It’s nice when I can reuse some language from a previous post on a different topic. Today, the topic is materiality in the context of the variable interest entity (VIE) consolidation model. Here’s the recycled language from my post on derivatives and materiality:
“When I think about materiality I do so from both a qualitative and quantitative perspective. In most cases, the quantitative approach is sufficient since there is generally not a lot of sensitivity around the ‘what’ it is. It’s mostly about ‘how much’ it is. So materiality becomes primarily a percentage of total assets, net assets (i.e., equity), revenue, net income/loss, or whatever the most appropriate measure is in the circumstances. The qualitative aspect is less relevant in these instances and usually enters when the item in question takes a reporting entity over a threshold…from profit to loss, for example.
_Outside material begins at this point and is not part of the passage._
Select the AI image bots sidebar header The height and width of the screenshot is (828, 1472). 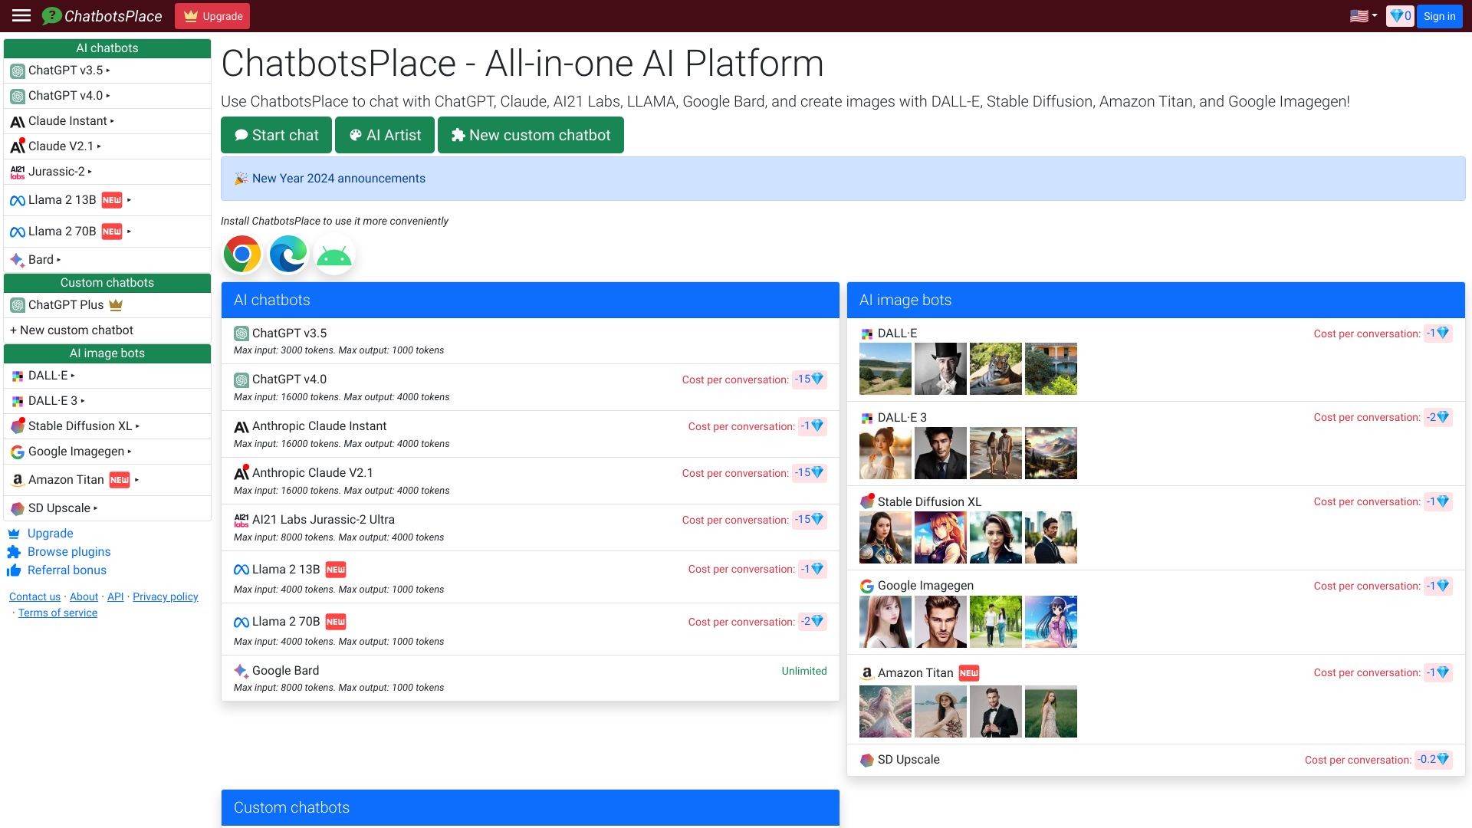107,353
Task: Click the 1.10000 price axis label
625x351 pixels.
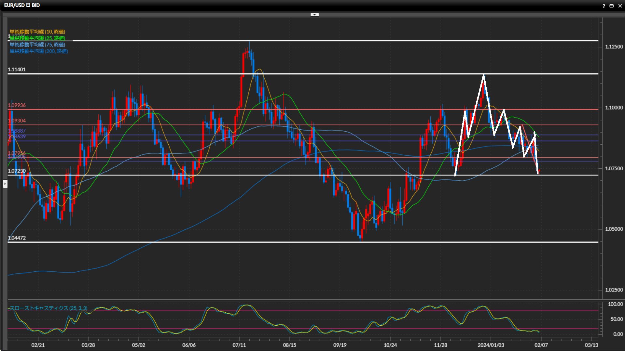Action: click(x=614, y=108)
Some issues, on the other hand, are material from a qualitative perspective without regard to the amount.”
A VIE falls into the netherworld of the not-so-well-understood accounting areas. The analysis is time consuming and very complicated and I fully understand the desire to avoid the cost and brain damage. But, sorry to say, this is one of those areas that is in my opinion virtually always qualitatively material. That does not mean ALWAYS, but it does mean you’re probably begging for a fight with your auditors.
Here are my reasons:
- Recall that the VIE guidance is a direct result of the Enron scandal. This makes it a lightning rod. Failure to apply the guidance based on a quantitative materiality theory begs for “What are you hiding?” questions from users of the financial statements.
- Quantitative materiality is rarely, if ever, brought up in the context of the voting interest consolidation model. It is assumed that if you own a subsidiary, you will consolidate. Period. So what is the justification for applying a different standard to the VIE consolidation model?
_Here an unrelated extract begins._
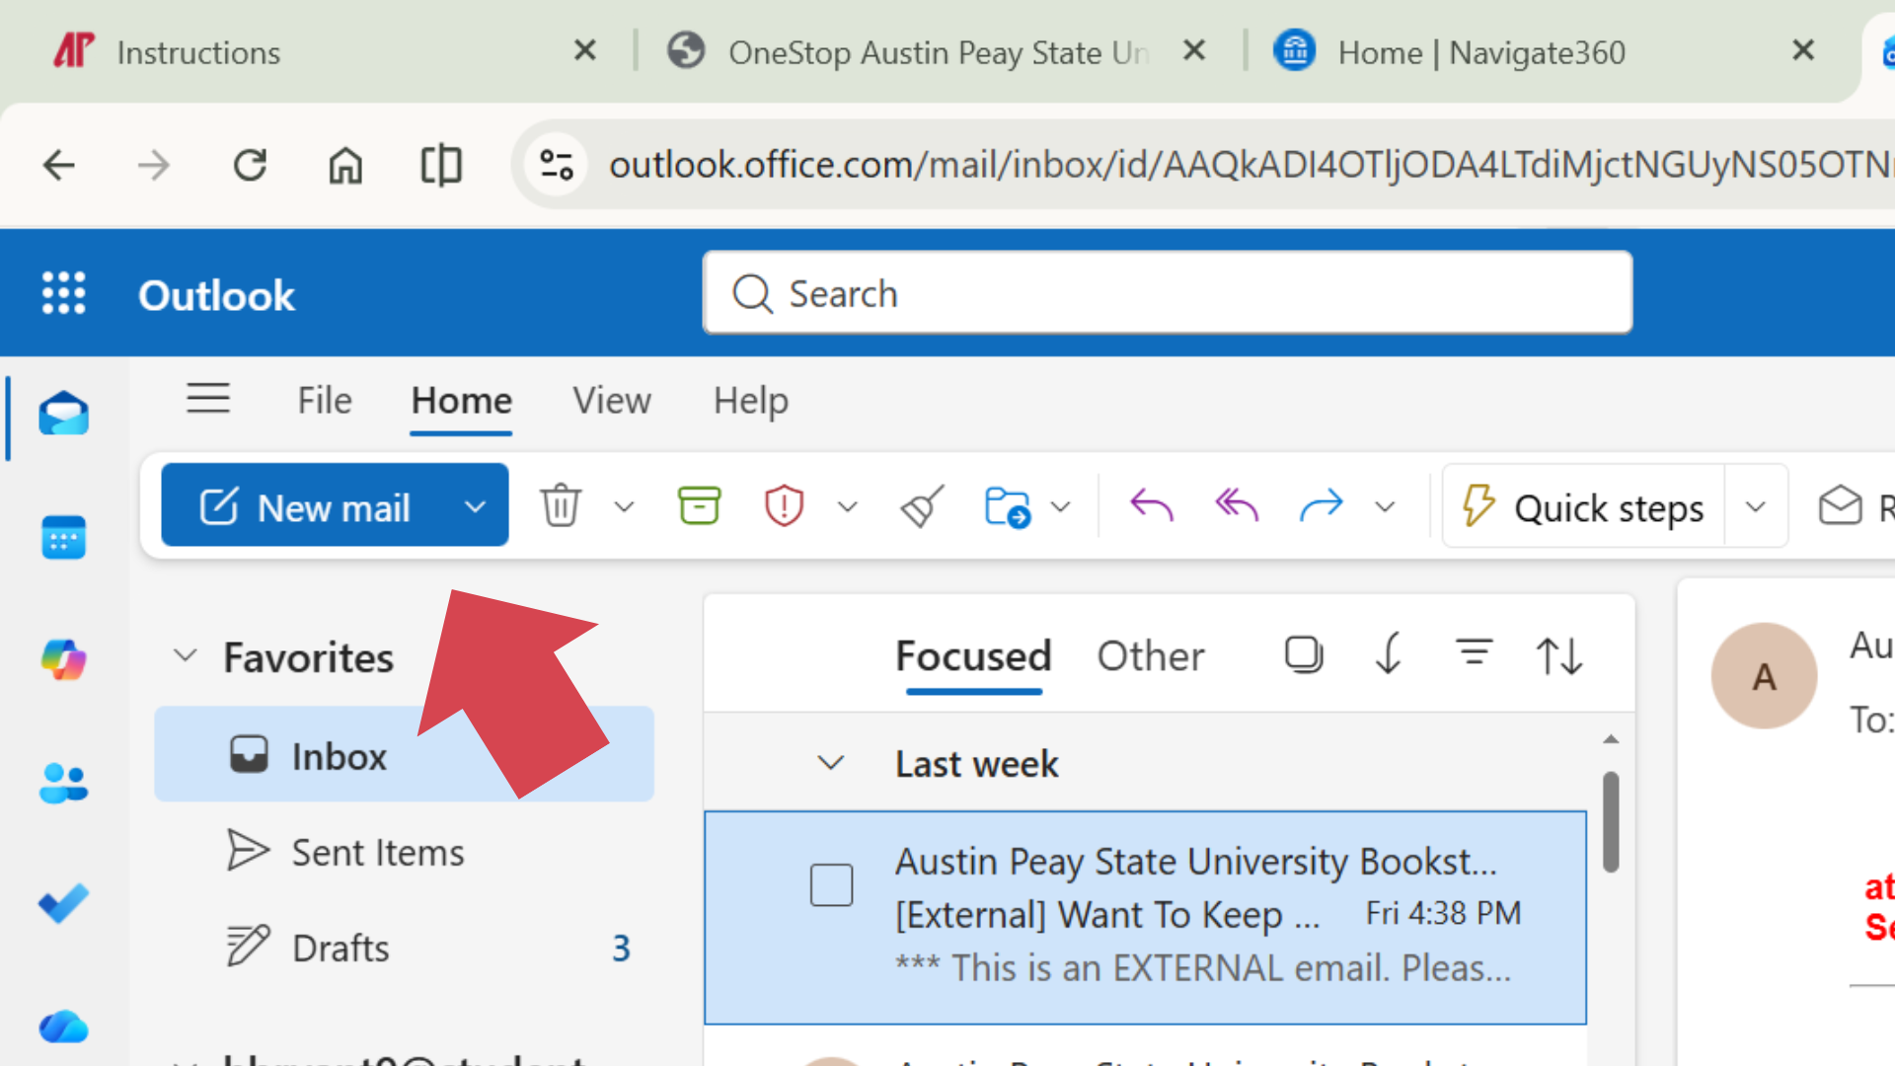Open the Calendar app in the sidebar
This screenshot has width=1895, height=1066.
point(62,537)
- For many VIE’s, the material issues are in the disclosures, not on the face of the balance sheet, operating statement or cash flow statement.
- The VIE model is a two-edged sword in that it can force consolidation when the voting interest model does not, and it can force deconsolidation when the voting interest model would require consolidation. A materiality claim starts to look like selective application of the guidance when you find yourself in both situations. I just don’t think it is wise to deconsolidate a VIE but not consolidate another VIE based on materiality. And vice versa. Apply the guidance uniformly.
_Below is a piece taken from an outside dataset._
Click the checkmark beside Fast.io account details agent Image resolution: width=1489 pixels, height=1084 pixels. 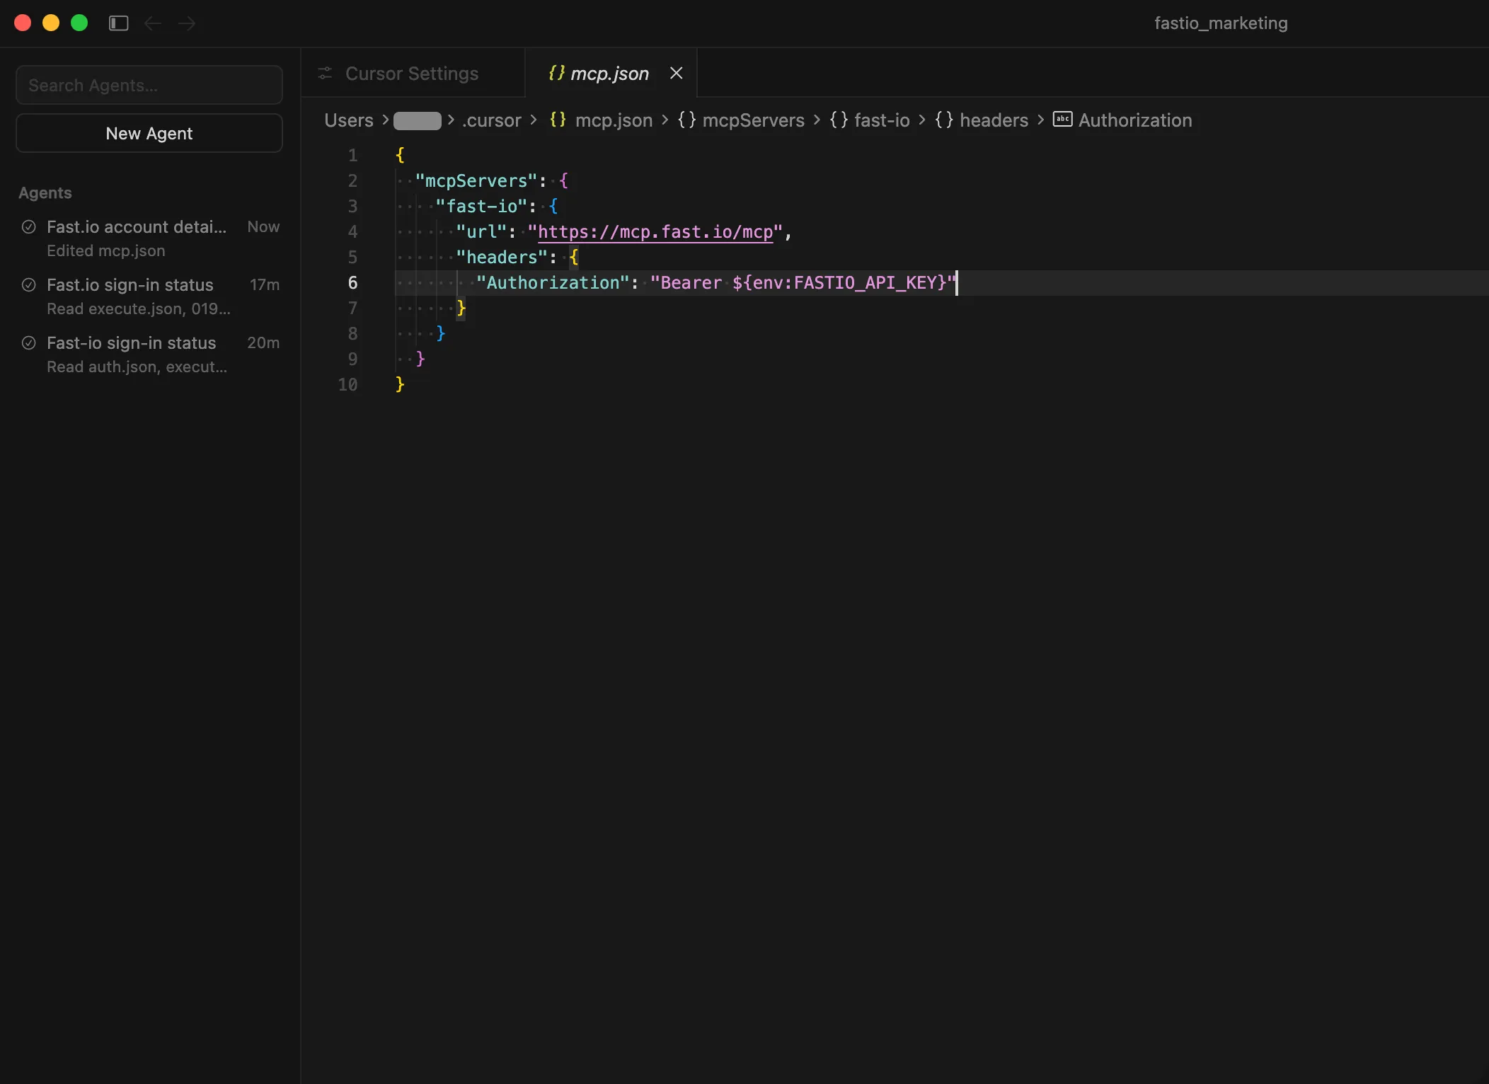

- In most circumstances you will have to do the analysis whether you choose to consolidate or not based on materiality. You have to determine whether or not you have a VIE first. All of the cost and effort of applying the VIE guidance is incurred in the analysis phase. The actual process of consolidation is mechanical and trivial in comparison. A cost-benefit argument does not hold water when the cost is already sunk.
- The guidance requires application when the reporting entity first has a relationship with a potential VIE and/or when the relationship with the potential VIE changes in some way such that the reporting entity now holds, or now no longer holds, a variable interest. So, again, you have to perform this determination at inception of the relationship and at each change in the relationship. Even if the amounts are not quantitatively material, you still have to go through the vast majority of the effort and expense regardless.